## TASK TO CARRY OUT
Your copy should match the records below word for word and contain no pictures.

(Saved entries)
+ + + + + + +

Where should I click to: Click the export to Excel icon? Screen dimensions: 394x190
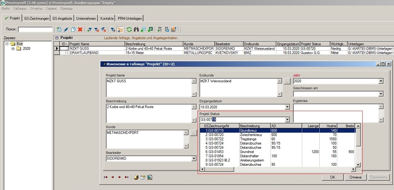click(x=150, y=30)
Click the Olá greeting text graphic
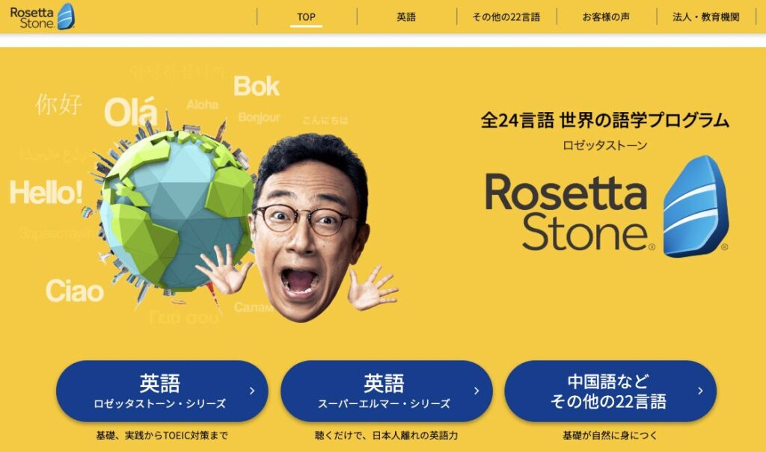Viewport: 766px width, 452px height. point(131,111)
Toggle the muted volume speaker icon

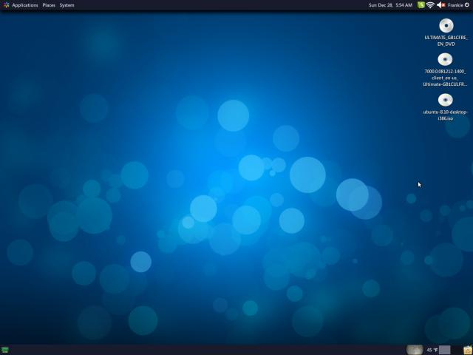(441, 5)
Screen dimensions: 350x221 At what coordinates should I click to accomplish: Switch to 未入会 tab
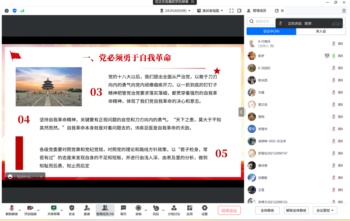click(321, 31)
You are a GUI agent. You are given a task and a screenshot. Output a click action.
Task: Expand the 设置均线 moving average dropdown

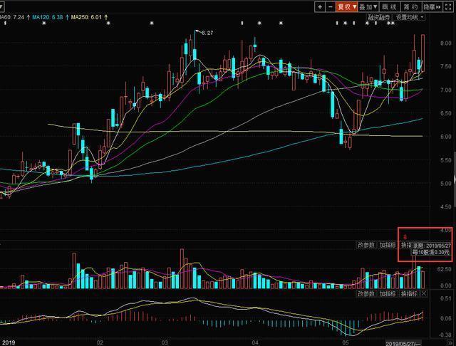(x=410, y=17)
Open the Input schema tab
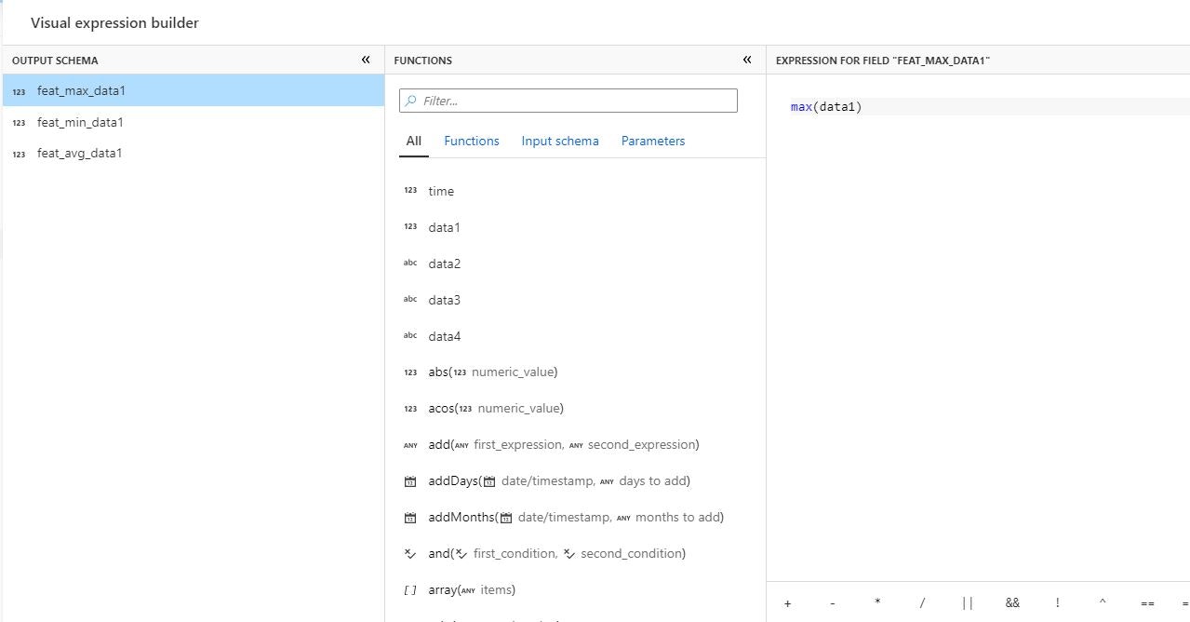This screenshot has height=622, width=1190. coord(559,141)
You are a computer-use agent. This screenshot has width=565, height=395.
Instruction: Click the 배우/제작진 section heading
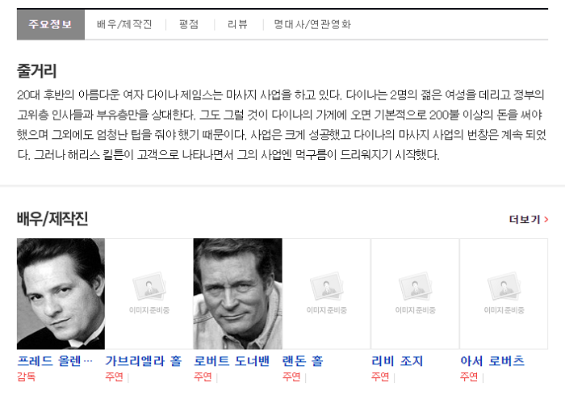click(52, 219)
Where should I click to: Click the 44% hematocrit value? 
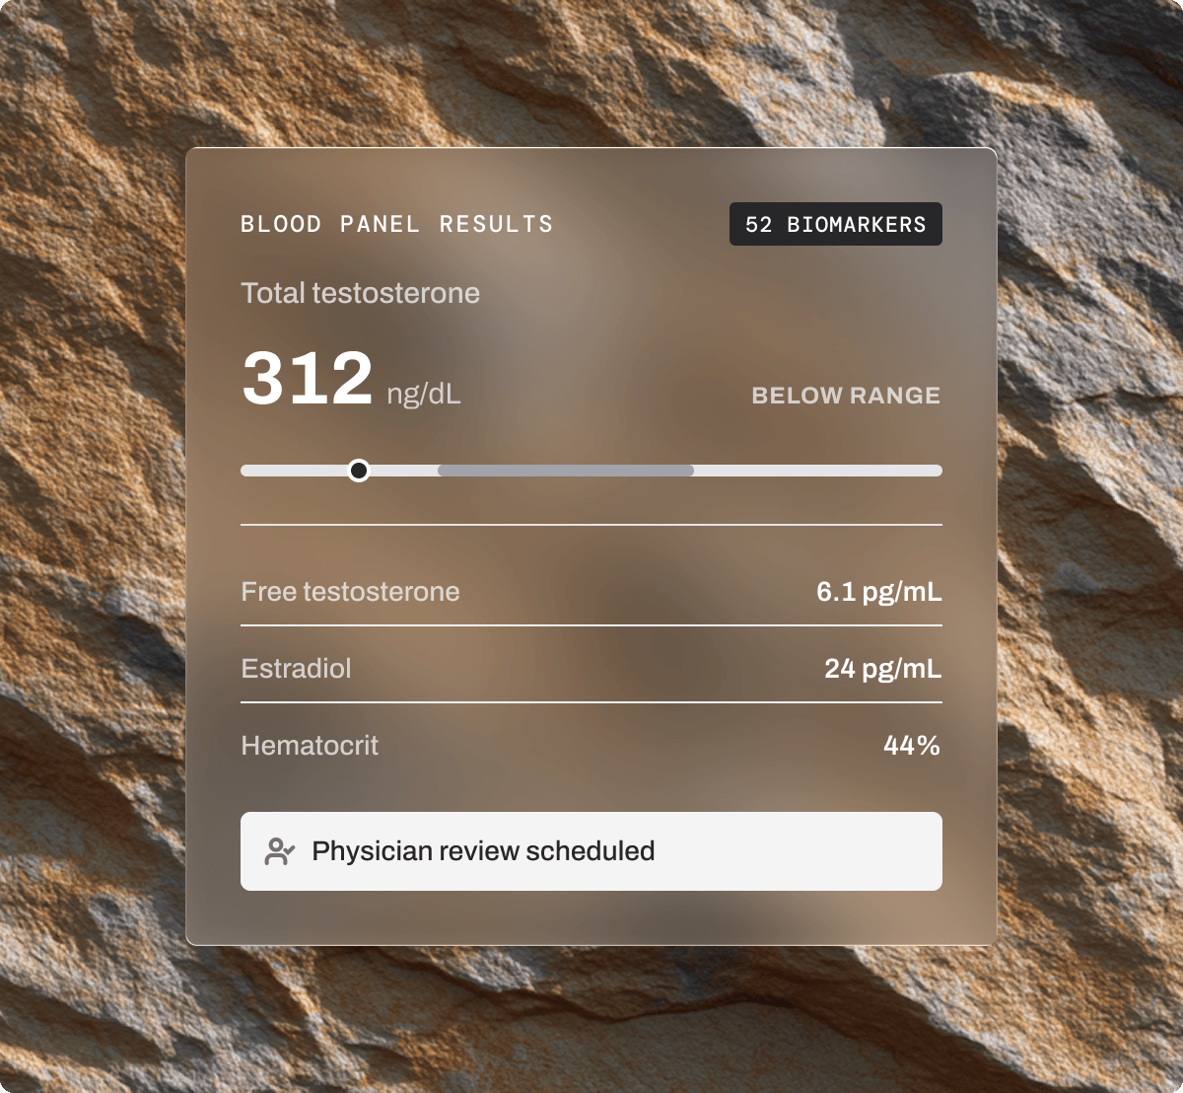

+ + + + + + +

## TASK OUTPUT
Where should I click to: Click the export to Excel icon? Screen dimensions: 394x190
click(x=150, y=30)
Click the Olá greeting text graphic
Viewport: 766px width, 452px height. point(131,111)
Toggle the muted volume speaker icon

(441, 5)
Screen dimensions: 350x221 At what coordinates should I click to accomplish: Switch to 未入会 tab
click(321, 31)
You are a GUI agent. You are given a task and a screenshot. Output a click action.
Task: Expand the 设置均线 moving average dropdown

(x=410, y=17)
Open the Input schema tab
This screenshot has height=622, width=1190. coord(559,141)
You are a computer-use agent. This screenshot has width=565, height=395.
Instruction: Click the 배우/제작진 section heading
click(52, 219)
Where should I click to: Click the 44% hematocrit value? 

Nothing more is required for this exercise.